De voorgaande analyse betekent echter wel dat het oordeel volgens mij alleen geldt voor het verlenen van uitstel van betaling bij een bestuursrechtelijke dwangsom. Bij andere geldschulden gaat de vlieger vermoedelijk niet op. Immers, daar ontstaat de geldschuld pas na het nemen van de betalingsbeschikking (en daarmee de vaststelling van de betalingsverplichting). Dat deze uitspraak beperkte gelding heeft (tot alleen de invordering van dwangsommen) staat niet zo letterlijk in de uitspraak, maar de aandachtige lezer zal wel hebben gezien dat de Afdeling nadrukkelijk spreekt over uitstel van betaling bij een invorderingsbesluit.

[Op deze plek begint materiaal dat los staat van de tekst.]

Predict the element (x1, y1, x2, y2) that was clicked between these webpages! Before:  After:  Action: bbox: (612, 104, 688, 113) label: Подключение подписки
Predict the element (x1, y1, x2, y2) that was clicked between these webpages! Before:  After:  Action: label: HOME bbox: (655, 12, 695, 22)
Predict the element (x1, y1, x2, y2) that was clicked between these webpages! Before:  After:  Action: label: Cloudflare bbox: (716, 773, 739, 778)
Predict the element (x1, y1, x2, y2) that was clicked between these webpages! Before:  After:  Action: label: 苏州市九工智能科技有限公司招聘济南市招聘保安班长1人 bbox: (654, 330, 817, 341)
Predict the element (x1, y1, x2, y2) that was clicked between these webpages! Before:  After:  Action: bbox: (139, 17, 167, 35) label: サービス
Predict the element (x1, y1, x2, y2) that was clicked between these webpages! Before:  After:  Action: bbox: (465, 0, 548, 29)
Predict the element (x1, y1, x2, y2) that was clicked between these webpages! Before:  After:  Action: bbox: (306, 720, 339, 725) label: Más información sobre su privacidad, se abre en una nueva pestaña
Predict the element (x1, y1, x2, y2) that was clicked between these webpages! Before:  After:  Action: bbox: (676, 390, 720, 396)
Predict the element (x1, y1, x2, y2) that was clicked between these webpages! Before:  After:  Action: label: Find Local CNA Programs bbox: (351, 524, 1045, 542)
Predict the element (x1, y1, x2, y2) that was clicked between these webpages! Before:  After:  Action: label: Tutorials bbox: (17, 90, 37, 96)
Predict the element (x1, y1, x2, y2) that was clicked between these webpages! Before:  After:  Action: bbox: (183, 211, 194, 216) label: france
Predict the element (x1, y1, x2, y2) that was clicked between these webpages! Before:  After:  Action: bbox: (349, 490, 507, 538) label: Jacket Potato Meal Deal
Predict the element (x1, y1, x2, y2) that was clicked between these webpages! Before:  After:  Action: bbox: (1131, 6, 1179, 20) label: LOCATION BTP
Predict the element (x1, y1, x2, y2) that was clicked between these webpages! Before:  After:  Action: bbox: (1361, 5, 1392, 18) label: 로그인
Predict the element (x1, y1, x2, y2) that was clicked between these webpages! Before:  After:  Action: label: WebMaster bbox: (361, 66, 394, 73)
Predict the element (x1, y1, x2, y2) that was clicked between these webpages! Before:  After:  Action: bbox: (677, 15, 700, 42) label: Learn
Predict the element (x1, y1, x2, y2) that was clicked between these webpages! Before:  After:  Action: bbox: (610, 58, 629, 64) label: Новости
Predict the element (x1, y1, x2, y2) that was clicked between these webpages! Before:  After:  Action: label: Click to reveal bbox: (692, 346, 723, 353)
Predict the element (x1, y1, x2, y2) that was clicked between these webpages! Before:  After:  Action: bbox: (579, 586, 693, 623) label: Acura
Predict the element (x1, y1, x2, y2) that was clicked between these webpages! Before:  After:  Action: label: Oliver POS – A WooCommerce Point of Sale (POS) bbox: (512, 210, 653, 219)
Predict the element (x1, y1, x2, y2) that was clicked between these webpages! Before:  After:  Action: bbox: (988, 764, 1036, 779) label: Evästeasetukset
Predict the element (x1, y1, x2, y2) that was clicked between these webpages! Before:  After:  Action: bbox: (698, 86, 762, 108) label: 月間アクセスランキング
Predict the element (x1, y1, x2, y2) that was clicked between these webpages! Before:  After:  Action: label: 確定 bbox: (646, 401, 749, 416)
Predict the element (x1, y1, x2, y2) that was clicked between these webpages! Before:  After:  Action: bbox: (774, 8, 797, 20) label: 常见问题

Dat kan dus alleen de invordering van een dwangsom zijn.
14.
Als bonus geeft deze uitspraak nog een interessante overweging (r.o. 6.1) over wanneer een lastgeving kan worden ingetrokken (in een situatie waarin een derde die intrekking bestrijdt). Dat kan als de overtreder “de last heeft nageleefd zodat de overtredingen die tot het opleggen van de last hebben geleid zich niet langer voordoen. Daarbij is het aan het college om zich ervan te vergewissen dat [de overtreder — TS] de verschillende onderdelen van de last daadwerkelijk heeft uitgevoerd, nu het college eerder tot het opleggen van de last is overgegaan naar aanleiding van verzoeken van [de derde-belanghebbende — TS].” De last werd niet nageleefd, dus dan kan je als college niet overgaan tot de intrekking daarvan. Nogal logisch lijkt mij, maar toch fijn dat er nu een uitspraak over is waar je naar kan verwijzen als dat aan de orde is.
Zie ook: commentaar artikel 4:112 Awb.